Once, my sister-in-law told me about her secret worry. (I have lots of sisters-in-law, so, sister-in-law du jour, your secret is still safe with me – if you don’t count me blabbing it on my blog, which I obviously don’t count. Do you? Of course you don’t.) Anyway, she said she worried that she’d accidentally stick her hand down the garbage disposal. While it was running. At first I was perplexed. Why would she ever do that? And why would she worry about it? She explained that she worried precisely because she was over-careful every time she turned on the garbage disposal. She consciously told herself, “Don’t don’t don’t stick your hand down there” and she worried that in her obsession she’d get confused and her brain would instead cut her message short and it would say to her “Stick your hand down there.” And, she would be so distracted/frazzled/unconscious that she would do just that.
Ridiculous? Well . . . not until I remembered my own weird worry. I worry that I will accidentally put diesel fuel into my car instead of gasoline, thereby ruining my car, my life, and maybe, somehow, the world.

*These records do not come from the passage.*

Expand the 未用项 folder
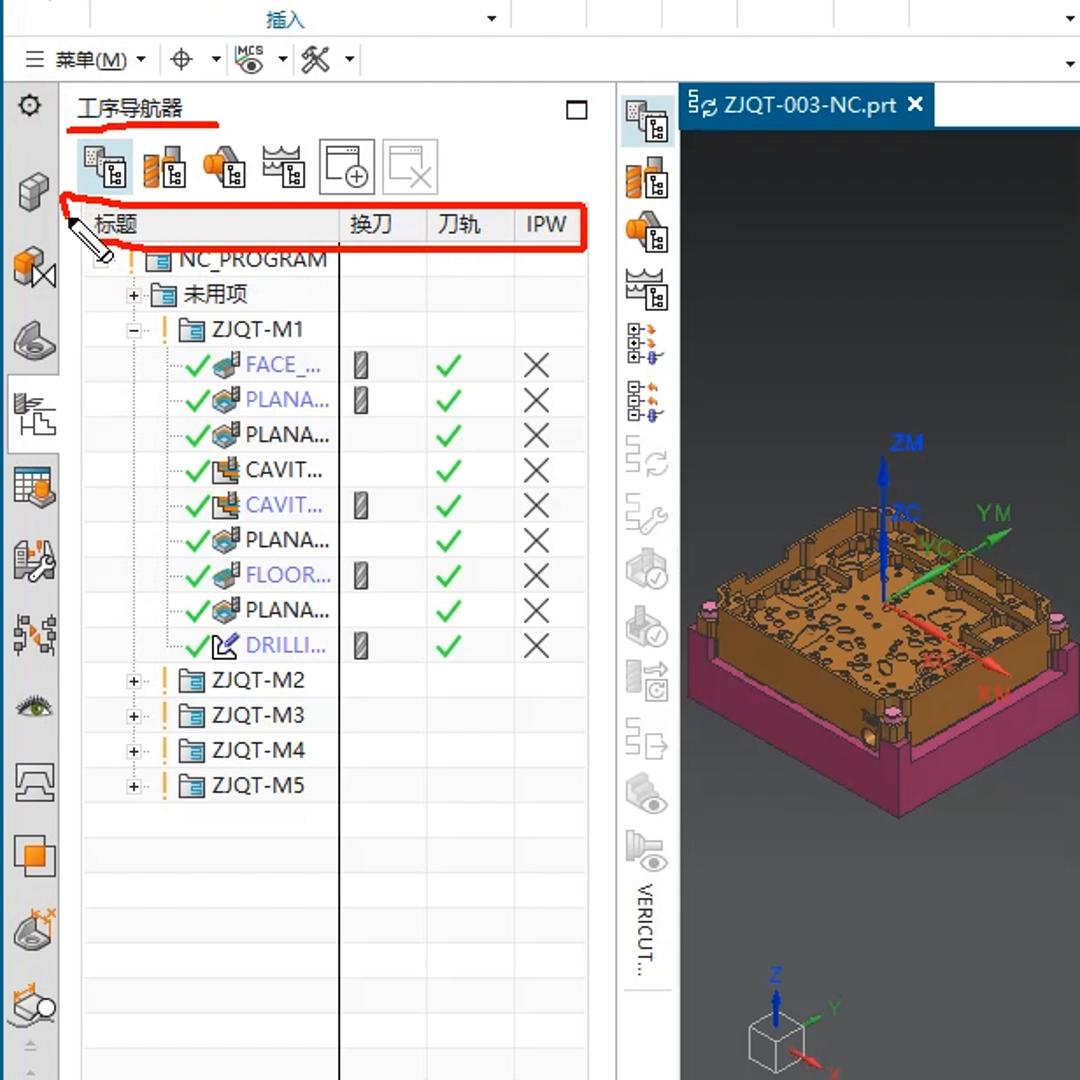Viewport: 1080px width, 1080px height. 134,295
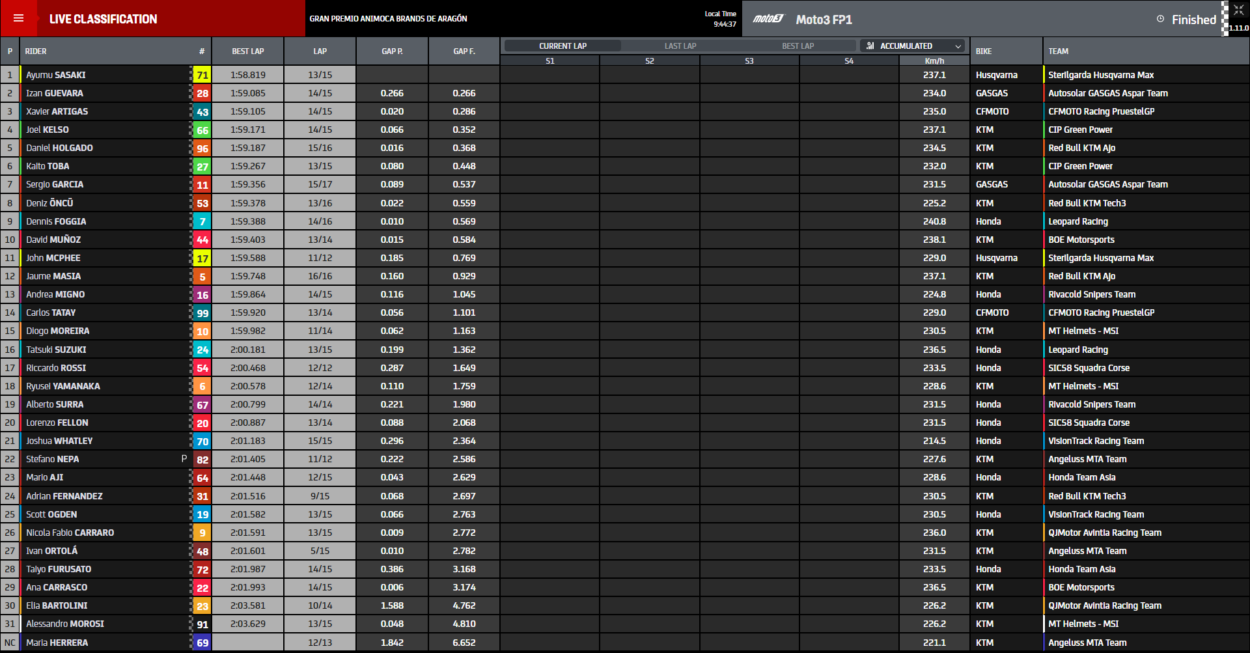Viewport: 1250px width, 653px height.
Task: Click the Gap F. column header
Action: [x=463, y=50]
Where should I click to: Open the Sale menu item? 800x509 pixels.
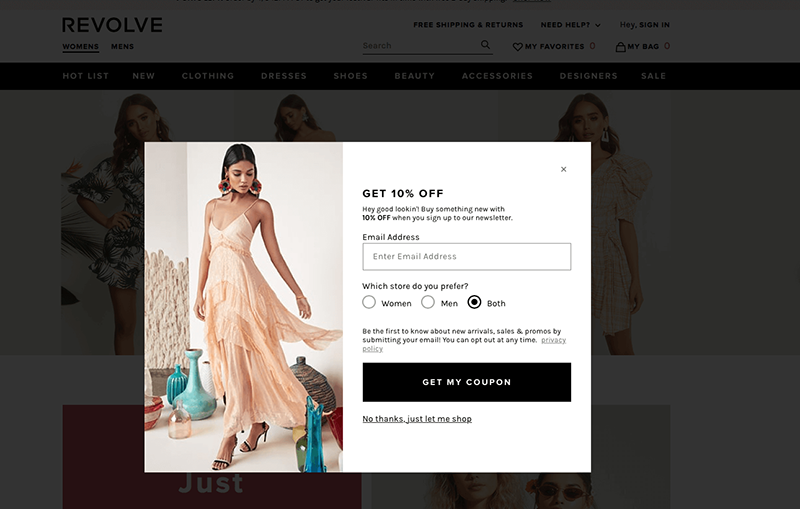[654, 76]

I pull into service stations and plainly see the “Diesel” signs in red. Even though I trust my ability to read, I worry that I am somehow misunderstanding something. I even understand that the nozzles are different, that they probably wouldn’t fit – but I worry that I would make the nozzle fit, oh, I would. After I drive past the diesel pump, I stare at my pump’s gas choices before making any dire mistakes. Regular, super, premium – yes, this is gas. I slide the nozzle into the gas tank opening – it fits easily and well. But, before I squeeze the trigger, I look wildly around. Where’s the diesel, again? Where where where . . . oh, there. But, wait, maybe there are two pumps? No, my pump says regular, super, premium. This is gas. It is, it is. Eventually, I fill the tank, pay my $50 (gulp) and drive away – a little apprehensively for the first few blocks . . . just in case my car explodes.
Do you have a weird worry? Something that doesn’t require therapy but is an interesting character trait you wouldn’t mind trading away? Share, please!